The two nastiest words for many Hong Kongers may well be "negative equity."
Just ask people like Linda Chu, a 63-year-old retired pharmacist. She paid HK$2.2 million (US$282,000) for a 72m2 apartment in 1998.
It's now worth just HK$1.3 million (US$167,000).
Property values that soared in the 1990s along with the city's spectacular skyline came crashing down during the Asian economic crisis and never recovered.
Hong Kong's housing costs still rank among the highest in the world. Yet many home-owners are being badly pinched, owing banks more than they can sell out for.
The government recently announced plans to boost the market, curtailing land sales for a year and saying it will make middle-class buyers ineligible to buy subsidized housing by 2003.
But analysts and worried mortgage holders say it remains unclear how much or how soon that will help.
"I won't expect much because our economy is still in a very bad shape," Chu said. "I think it will take at least four to five years before we could see any improvement."
A general view is that only economic recovery can rescue Hong Kong's battered real estate market. But recovery has proven elusive for the past few years as the territory limps along trying to reinvent itself with little real expansion.
Critics say part of the problem was Hong Kong's over-dependence on rising property prices to fuel growth -- making the subsequent slump all the more painful.
Hong Kong's plan to help the market -- criticized by some as a handout for rich developers -- may increase the number of transactions but might do little for prices, said Adrian Ng, head of regional property at BNP Paribas Peregrine.
"It will influence the buyers psychologically. Some people have more confidence," Ngan said. "In terms of prices it probably will remain soft, at least in the next six or 12 months, because of ample supply. The demand has been picking up, but it's still price sensitive."

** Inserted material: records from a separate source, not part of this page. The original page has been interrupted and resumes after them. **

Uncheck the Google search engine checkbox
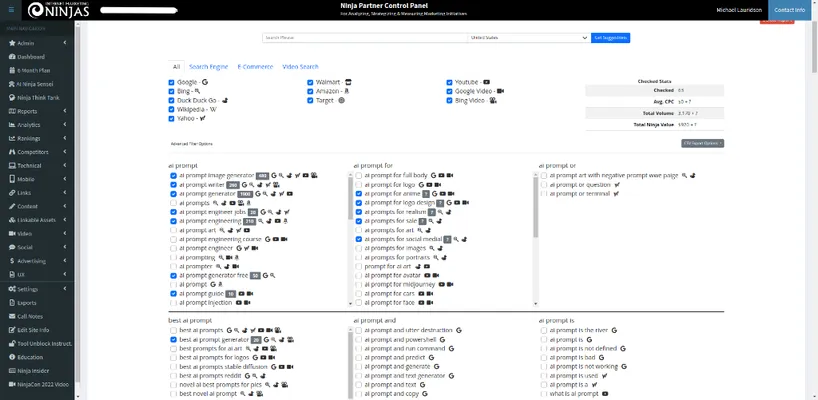The width and height of the screenshot is (818, 400). click(172, 81)
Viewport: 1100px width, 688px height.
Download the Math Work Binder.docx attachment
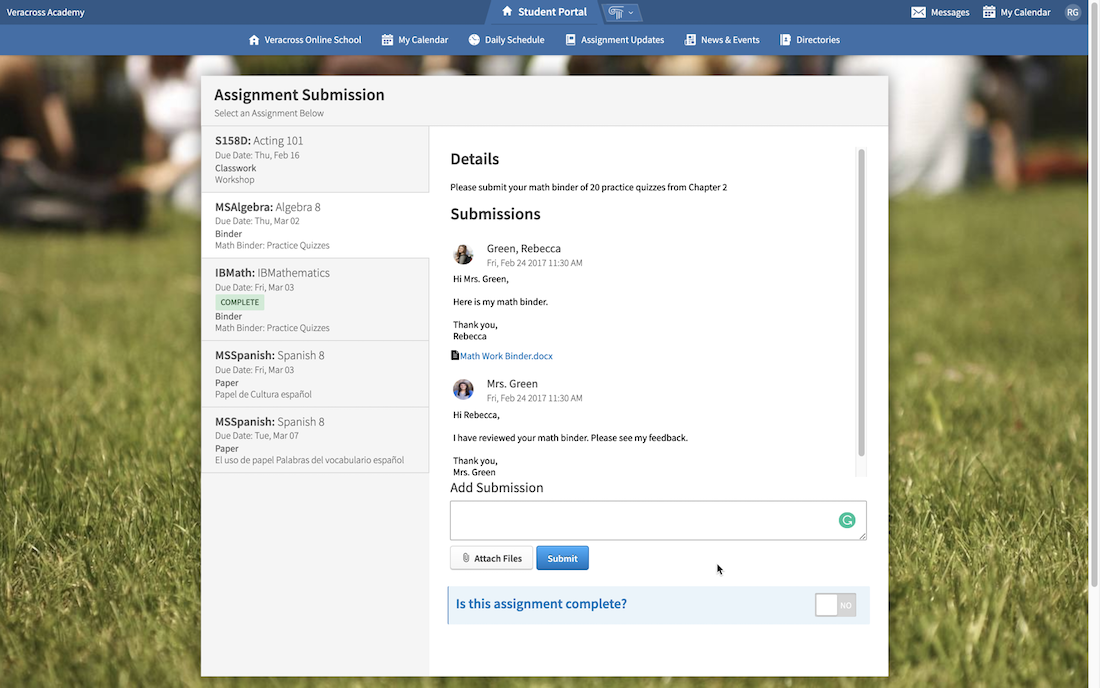pos(506,354)
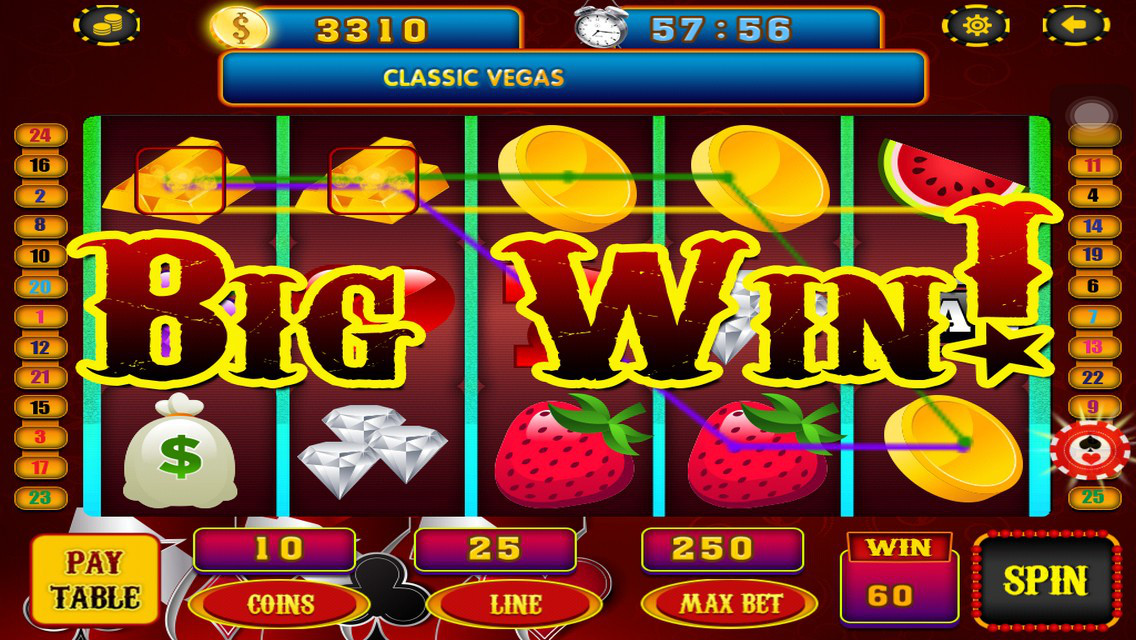Tap the gold dollar coin icon
Image resolution: width=1136 pixels, height=640 pixels.
pos(240,29)
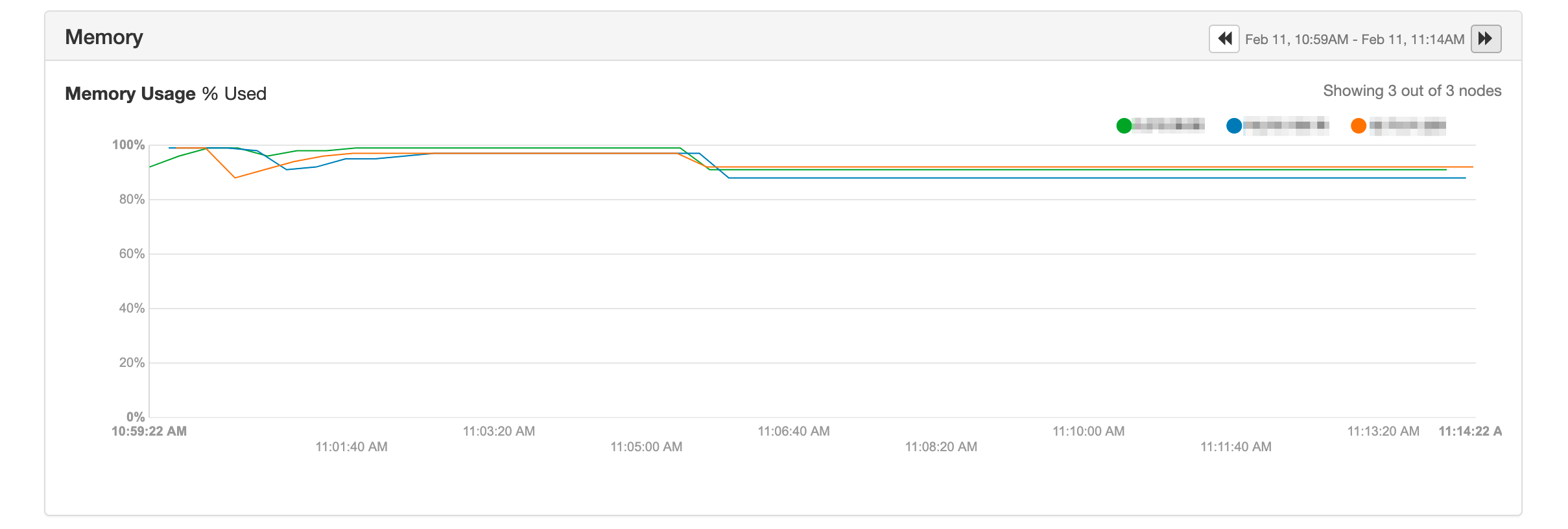Click the Memory panel heading

click(x=104, y=37)
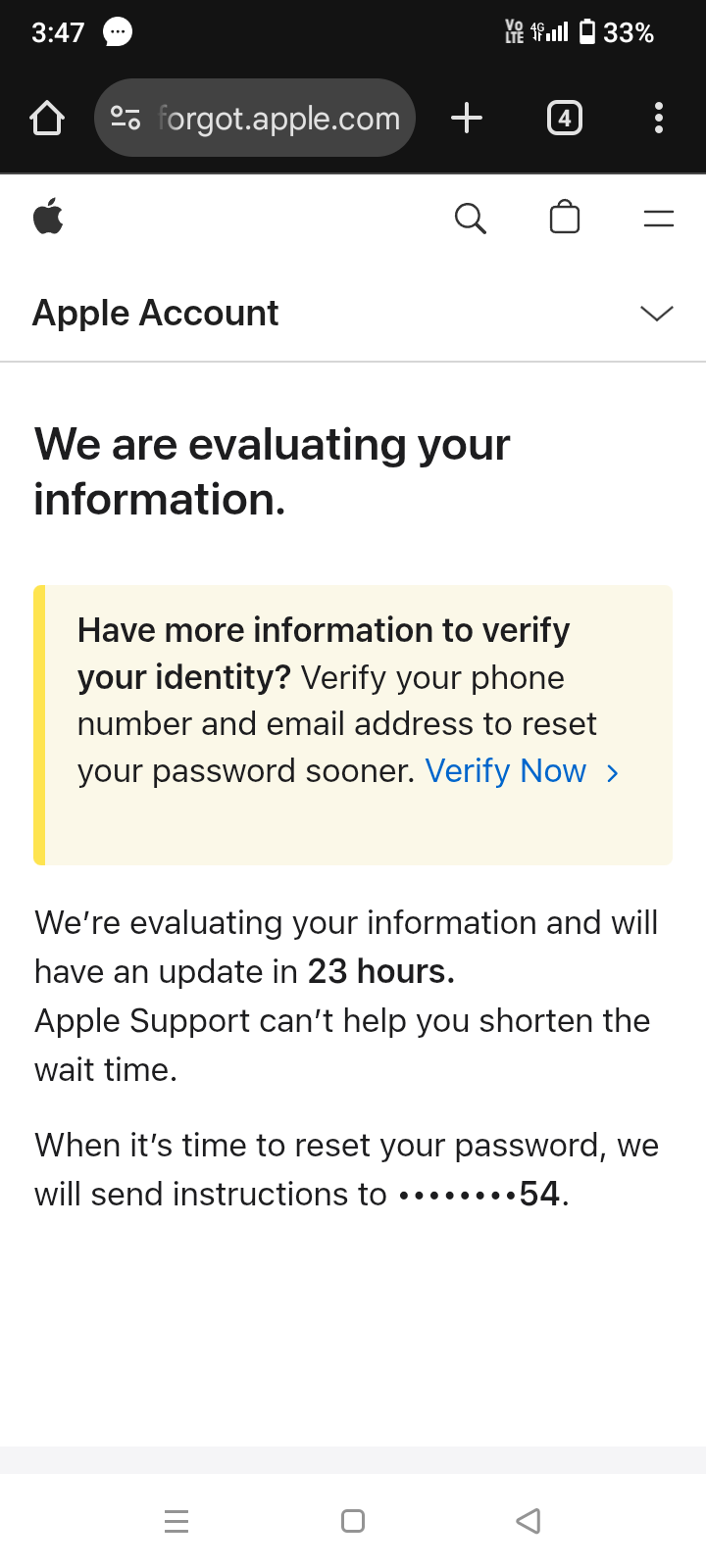
Task: Open site settings icon in address bar
Action: click(126, 119)
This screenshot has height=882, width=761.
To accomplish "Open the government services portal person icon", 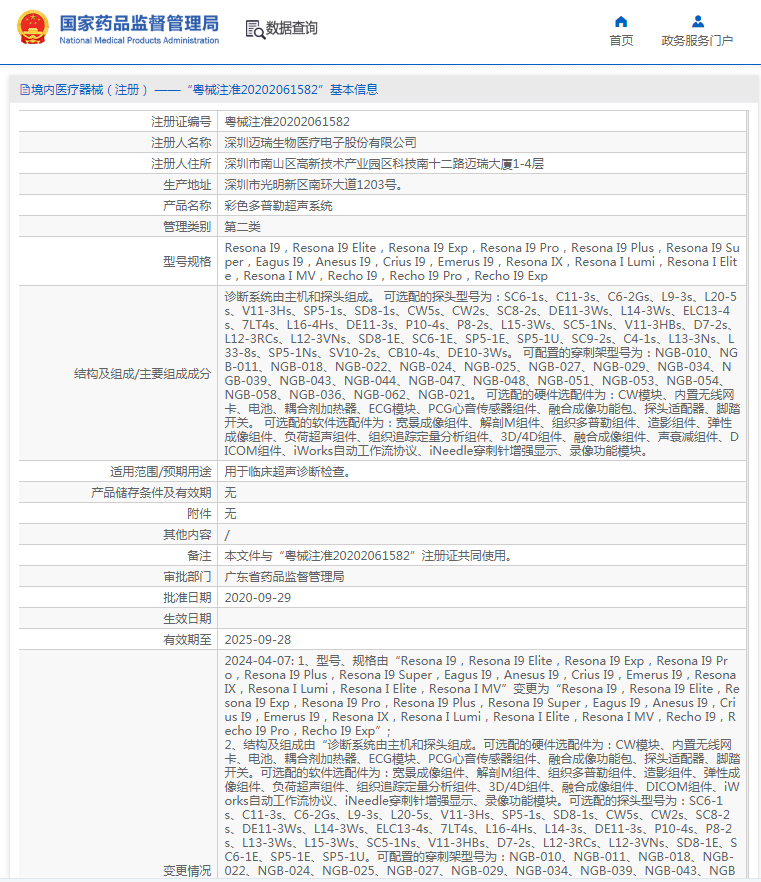I will [697, 21].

Ngan predicted it will be 2005 before the government's measure has a real impact.
But Clifford Lam, head of property research at investment bank Merrill Lynch, has a somewhat brighter forecast this time around, based largely on an economy showing early signs of growth.
"What hasn't been there before is the economy recovering," Lam said. "Unemployment rates are going down and deflation seems to be easing as well. The economy seems to be rebounding."
The property market will probably never go "haywire" again as it did in the run-up to Hong Kong's handover from British to Chinese sovereignty in 1997, but "there's no reason it should be looking down," Lam said.
Despite some predictions of a rebound, many ordinary buyers remain gloomy. And, their lack of confidence can hinder the prospects of recovery as people who have money hoard rather than spend or invest.
"I think the prices will continue to fall in the next three years because the market is now overstocked," said 27-year-old computer engineer Quentin Leung.
He took out a HK$1.63 million (US$209,000) mortgage on a small apartment in 1999, but it's now valued at just HK$1.25 million (US$160,000).
"But I think owning a property is still a top priority for many Chinese. It's still a better investment than putting cash in banks."